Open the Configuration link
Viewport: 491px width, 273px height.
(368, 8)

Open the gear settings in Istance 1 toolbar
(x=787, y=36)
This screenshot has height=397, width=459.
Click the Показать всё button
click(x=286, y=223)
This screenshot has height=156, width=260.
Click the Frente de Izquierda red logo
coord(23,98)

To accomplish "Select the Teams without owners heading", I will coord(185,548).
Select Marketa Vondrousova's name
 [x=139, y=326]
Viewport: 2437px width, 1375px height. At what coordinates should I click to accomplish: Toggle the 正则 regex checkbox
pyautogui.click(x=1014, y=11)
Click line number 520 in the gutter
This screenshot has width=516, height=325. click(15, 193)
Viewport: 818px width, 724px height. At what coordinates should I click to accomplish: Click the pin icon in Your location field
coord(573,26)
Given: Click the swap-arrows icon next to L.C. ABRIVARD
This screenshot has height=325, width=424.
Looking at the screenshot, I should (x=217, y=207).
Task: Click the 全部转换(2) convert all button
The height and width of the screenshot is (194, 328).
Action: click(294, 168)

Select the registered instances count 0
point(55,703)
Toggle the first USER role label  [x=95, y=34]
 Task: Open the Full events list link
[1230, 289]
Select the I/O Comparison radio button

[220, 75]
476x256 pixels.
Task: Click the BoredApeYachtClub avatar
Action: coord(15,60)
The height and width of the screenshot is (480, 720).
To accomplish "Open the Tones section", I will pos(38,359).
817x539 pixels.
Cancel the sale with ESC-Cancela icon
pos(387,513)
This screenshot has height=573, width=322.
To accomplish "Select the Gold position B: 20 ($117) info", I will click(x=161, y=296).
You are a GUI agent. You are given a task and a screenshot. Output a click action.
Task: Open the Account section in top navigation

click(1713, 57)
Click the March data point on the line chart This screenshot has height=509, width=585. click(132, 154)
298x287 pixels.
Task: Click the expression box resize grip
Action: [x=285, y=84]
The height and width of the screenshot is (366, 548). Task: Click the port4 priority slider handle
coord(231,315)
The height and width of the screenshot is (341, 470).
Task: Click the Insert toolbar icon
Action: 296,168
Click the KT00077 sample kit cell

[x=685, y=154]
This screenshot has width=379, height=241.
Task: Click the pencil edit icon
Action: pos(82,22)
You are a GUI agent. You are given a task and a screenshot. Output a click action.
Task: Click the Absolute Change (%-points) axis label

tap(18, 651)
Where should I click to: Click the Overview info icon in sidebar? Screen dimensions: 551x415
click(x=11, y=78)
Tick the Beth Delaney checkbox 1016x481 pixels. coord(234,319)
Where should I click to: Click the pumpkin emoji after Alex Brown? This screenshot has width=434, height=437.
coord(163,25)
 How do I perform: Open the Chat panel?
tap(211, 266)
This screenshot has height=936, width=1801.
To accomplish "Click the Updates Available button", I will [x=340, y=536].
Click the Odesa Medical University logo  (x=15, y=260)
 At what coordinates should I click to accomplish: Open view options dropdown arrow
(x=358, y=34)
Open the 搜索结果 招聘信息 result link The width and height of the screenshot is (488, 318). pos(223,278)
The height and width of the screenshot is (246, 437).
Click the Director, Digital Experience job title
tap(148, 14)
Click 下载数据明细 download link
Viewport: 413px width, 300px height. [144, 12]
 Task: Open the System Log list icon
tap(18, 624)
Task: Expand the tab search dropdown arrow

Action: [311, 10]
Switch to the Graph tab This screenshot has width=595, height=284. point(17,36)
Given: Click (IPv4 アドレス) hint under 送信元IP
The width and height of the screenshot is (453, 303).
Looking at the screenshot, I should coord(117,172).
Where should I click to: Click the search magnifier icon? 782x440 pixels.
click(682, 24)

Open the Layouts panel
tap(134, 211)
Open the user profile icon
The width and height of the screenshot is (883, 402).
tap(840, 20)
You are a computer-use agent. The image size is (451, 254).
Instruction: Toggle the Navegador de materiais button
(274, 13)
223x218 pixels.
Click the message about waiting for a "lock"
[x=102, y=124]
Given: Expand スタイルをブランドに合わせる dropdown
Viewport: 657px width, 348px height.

Problem to work on: Reproduce the rows from the beginning through the line containing "This screenshot has width=516, height=325.", inclusive, swapping "Select" for "Choose" and leaving everything else as it stands.

Problem solution:
Open the Configuration link
Viewport: 491px width, 273px height.
(368, 8)

Open the gear settings in Istance 1 toolbar
(x=787, y=36)
This screenshot has height=397, width=459.
Click the Показать всё button
click(x=286, y=223)
This screenshot has height=156, width=260.
Click the Frente de Izquierda red logo
coord(23,98)

To accomplish "Choose the Teams without owners heading", I will coord(185,548).
Choose Marketa Vondrousova's name
 [x=139, y=326]
Viewport: 2437px width, 1375px height. At what coordinates should I click to accomplish: Toggle the 正则 regex checkbox
pyautogui.click(x=1014, y=11)
Click line number 520 in the gutter
This screenshot has width=516, height=325. click(15, 193)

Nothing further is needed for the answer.